Birinapant is a parenterally administered bivalent peptidomimetic of the SMAC protein (Second Mitochondria-derived Activator of Caspases) and is therefore known as a SMAC mimetic compound. Birinapant is a particularly potent antagonist of two members of the Inhibitor of Apoptosis Proteins (IAP) family, cIAP-1, and cIAP-2. cIAP-1 and -2 are ubiquitin ligases whose expression can protect cells from apoptosis and cause pro-survival effects of TNF-α and related ligands. When Birinapant binds to cIAP-1 or -2 it causes the protein to ubiquitinate itself, which in turn drives the degradation of the protein. In this way, birinapant suppresses the levels of cIAP-1 and cIAP-2 and therefore switches cell signaling to drive tumor cell apoptosis in the presence of TNF-α. Birinapant has been shown to give rise to sustained and substantial reductions of cIAP1 levels in Peripheral Blood Mononuclear Cells (PBMCs) and tumor tissue. To date, Birinapant has been dosed in approximately 450 patients across 9 studies. The majority of studies was in oncology (one in HBV) and primarily recruited patients with refractory solid tumors & hematological malignancies (dominated by ovarian, colorectal, acute myeloid leukemia and Myelodysplastic syndromes). Overall Birinapant has shown acceptable safety and tolerability for further development in oncology indications. The current plans are to study Birinapant clinically in combination with Keytruda® for the treatment solid tumors and in an Investigator-Initiated study at UCLA for high-grade serous carcinoma (HGSC) in combination with platinum-based chemotherapy.

Tiapamil (also known as Ro 11-1781) is a dithiane derivative patented by Hoffmann-La Roche, F., und Co., A.-G. as calcium-channel antagonist useful for myocardial infarction treatment. Tiapamil, like verapamil, inhibited in a concentration-dependent manner Ca2+-induced contractions in isolated, K+-depolarized preparations of rat renal artery, dog coronary artery and rabbit main pulmonary artery. The inhibitory effects of Tiapamil can be overcome by raising the Ca2+ concentration of the bath fluid. In the rabbit main pulmonary artery, Tiapamil reduces 45Ca influx into the K+-depolarized vascular smooth muscle cells. Tiapamil inhibits the slow potentials in partially depolarized guinea-pig papillary muscles. Tiapamil decreases contractile force in isolated guinea-pig atria and papillary muscles, as well as in isolated cat hearts. Tiapamil also reduces heart rate and increases coronary flow in these preparations. Tiapamil doubled coronary artery blood flow in the coronary sinus blood without producing major changes in blood pressure and heart rate in anesthetized dogs. Tiapamil did not affect contractions of isolated guinea-pig ileum, rat stomach strips or rat vas deferens in response to various stimulants. Tiapamil have no major effects on renal water and electrolyte excretion, on autonomic nerves and receptors, on pain perception and on the central nervous system. Acute, subacute, and chronic toxicity studies demonstrate low toxicity for Tiapamil with no tendency for accumulation. In clinical trials, Tiapamil effectively lowers systolic and diastolic blood pressure, but have no effects on heart rate

Tetradecylthioacetic acid (TTA) is a hypolipidemic antioxidant with immunomodulating properties involving activation of peroxisome proliferator-activated receptors (PPARs). TTA exerts both hypolipidemic and anti-inflammatory effects in psoriasis patients - TTA can be of therapeutic benefit for a subgroup of psoriatic patients. TTA may improve myocardial function in heart failure, potentially involving its ability to decrease the availability of free fatty acids in plasma and increase the myocardial proportion of n-3 polyunsaturated fatty acids. TTA attenuates dyslipidemia in patients with type 2 diabetes mellitus. These effects may occur through mechanisms involving PPAR-alpha and PPAR-delta activation, resulting in increased mitochondrial fatty acid oxidation.

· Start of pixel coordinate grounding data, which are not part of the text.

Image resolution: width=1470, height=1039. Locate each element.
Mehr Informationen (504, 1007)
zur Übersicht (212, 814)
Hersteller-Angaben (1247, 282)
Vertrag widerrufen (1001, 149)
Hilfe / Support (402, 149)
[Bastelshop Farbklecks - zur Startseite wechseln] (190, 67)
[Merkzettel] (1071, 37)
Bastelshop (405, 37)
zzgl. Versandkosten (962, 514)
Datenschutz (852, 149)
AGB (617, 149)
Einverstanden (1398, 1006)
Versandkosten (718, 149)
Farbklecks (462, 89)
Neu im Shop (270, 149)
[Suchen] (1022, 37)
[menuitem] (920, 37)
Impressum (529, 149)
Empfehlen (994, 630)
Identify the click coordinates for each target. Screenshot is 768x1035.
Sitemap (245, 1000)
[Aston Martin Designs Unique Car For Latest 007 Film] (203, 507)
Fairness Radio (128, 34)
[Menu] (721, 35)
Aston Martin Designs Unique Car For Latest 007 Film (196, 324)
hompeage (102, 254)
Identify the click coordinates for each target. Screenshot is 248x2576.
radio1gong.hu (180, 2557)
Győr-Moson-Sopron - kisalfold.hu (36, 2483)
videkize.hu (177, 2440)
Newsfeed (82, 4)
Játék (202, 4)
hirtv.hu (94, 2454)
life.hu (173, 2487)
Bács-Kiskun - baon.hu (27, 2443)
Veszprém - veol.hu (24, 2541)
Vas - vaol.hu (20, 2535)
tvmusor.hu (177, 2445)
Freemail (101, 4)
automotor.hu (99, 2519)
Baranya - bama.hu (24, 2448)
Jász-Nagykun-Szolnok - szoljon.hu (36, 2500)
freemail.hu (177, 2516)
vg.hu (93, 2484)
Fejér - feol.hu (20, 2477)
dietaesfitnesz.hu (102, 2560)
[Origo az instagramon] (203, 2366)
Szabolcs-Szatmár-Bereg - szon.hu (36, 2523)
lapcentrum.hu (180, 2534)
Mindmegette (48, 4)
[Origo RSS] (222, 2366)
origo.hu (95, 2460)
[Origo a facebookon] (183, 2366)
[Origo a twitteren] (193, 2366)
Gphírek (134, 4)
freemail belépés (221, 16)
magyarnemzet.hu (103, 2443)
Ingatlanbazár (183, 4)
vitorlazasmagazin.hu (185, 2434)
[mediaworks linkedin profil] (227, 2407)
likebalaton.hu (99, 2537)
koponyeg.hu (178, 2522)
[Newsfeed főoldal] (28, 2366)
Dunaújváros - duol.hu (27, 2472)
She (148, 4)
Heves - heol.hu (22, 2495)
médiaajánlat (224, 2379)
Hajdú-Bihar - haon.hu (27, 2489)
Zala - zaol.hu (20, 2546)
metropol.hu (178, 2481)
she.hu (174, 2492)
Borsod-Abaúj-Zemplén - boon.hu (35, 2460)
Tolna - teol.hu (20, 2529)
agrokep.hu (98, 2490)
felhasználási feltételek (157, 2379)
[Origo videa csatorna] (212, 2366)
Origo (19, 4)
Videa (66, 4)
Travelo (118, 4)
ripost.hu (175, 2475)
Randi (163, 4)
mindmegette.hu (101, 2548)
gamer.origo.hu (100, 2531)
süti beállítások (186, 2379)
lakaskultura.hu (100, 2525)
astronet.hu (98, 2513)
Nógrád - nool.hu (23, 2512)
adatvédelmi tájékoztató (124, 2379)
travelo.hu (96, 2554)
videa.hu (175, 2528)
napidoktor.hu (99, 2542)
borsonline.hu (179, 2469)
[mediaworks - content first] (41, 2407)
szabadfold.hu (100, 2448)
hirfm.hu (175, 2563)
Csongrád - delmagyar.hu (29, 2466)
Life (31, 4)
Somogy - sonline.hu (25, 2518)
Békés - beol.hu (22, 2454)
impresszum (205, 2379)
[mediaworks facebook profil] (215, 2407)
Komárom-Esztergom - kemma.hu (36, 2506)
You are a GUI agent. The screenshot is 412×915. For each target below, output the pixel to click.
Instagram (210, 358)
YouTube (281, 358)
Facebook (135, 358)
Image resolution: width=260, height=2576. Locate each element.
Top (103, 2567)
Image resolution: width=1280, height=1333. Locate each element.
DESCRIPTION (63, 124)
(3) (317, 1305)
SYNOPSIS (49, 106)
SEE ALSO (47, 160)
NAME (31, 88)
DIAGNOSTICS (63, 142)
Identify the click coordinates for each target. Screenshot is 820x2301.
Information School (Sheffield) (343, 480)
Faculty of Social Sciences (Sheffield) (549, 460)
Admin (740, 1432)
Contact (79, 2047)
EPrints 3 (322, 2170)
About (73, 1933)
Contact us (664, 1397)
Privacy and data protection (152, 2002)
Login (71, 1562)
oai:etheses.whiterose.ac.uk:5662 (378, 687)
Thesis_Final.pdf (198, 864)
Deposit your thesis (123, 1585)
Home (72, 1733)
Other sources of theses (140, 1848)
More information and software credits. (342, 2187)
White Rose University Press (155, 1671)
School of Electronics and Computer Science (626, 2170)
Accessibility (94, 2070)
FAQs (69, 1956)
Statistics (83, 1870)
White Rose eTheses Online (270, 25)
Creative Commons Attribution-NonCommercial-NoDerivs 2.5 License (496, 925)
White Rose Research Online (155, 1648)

8-Azaguanine is a purine analog which resembles guanine close enough to compete with it in the metabolism of living organisms. It has been widely studied and has shown to cause retardation of some malignant neoplasms when administered to tumors in animals. It has been used for the treatment of patients with leukemia.

Chromanol is chromane derivative and o-tocopherol analog that has been used in trials studying the treatment of Prostate Cancer. Chromanol is potent water-soluble antioxidant and free radical scavenger. Chromanol inhibited overall oxidation of cis-Parinaric acid in phospholipids and protect cells to peroxyl radicals mediated NFkB activation and subsequent apoptosis. Chromanol inhibited the LPS-stimulated induction of NO production in a concentration-dependent fashion in cultured J774 macrophages and rat vascular smooth muscle cells without evidence of cytotoxicity.